TO DO:
For the word "resolution", report how many lines of the records below contain it, and nothing more.
***** RECORDS TO USE *****
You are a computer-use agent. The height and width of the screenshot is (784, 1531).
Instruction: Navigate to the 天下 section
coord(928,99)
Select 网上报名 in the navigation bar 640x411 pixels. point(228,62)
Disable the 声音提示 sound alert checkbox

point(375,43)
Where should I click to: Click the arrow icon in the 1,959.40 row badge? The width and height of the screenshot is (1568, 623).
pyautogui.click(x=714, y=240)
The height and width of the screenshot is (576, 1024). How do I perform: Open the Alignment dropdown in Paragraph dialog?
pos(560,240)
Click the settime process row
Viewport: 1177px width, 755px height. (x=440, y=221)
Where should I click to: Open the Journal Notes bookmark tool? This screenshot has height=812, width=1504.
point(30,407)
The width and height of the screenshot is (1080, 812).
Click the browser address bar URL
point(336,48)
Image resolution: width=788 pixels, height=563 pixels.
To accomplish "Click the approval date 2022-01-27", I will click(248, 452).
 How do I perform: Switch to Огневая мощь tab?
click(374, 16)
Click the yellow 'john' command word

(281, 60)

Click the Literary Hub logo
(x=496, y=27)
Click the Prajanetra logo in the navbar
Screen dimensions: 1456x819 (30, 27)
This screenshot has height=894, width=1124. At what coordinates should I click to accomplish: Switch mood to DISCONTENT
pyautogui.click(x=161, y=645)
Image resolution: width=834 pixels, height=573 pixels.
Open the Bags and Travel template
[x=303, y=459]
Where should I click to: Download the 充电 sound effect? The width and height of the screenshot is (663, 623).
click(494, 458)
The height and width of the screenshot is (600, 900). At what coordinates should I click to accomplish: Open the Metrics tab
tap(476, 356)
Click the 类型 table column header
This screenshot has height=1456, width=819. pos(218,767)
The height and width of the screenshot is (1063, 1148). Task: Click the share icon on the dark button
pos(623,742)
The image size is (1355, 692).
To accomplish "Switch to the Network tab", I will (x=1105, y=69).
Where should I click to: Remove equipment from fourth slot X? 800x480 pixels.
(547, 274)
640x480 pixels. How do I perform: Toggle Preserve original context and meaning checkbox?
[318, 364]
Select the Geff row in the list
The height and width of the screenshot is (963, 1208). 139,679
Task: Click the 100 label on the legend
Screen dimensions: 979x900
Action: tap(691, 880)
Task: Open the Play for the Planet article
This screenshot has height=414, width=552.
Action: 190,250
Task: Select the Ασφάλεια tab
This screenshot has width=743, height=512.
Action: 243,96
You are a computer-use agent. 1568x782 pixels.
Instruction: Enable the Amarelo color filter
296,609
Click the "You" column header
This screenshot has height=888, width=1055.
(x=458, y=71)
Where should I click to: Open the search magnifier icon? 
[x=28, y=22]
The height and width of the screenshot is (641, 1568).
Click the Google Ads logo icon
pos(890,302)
*****
ANSWER SPACE:
2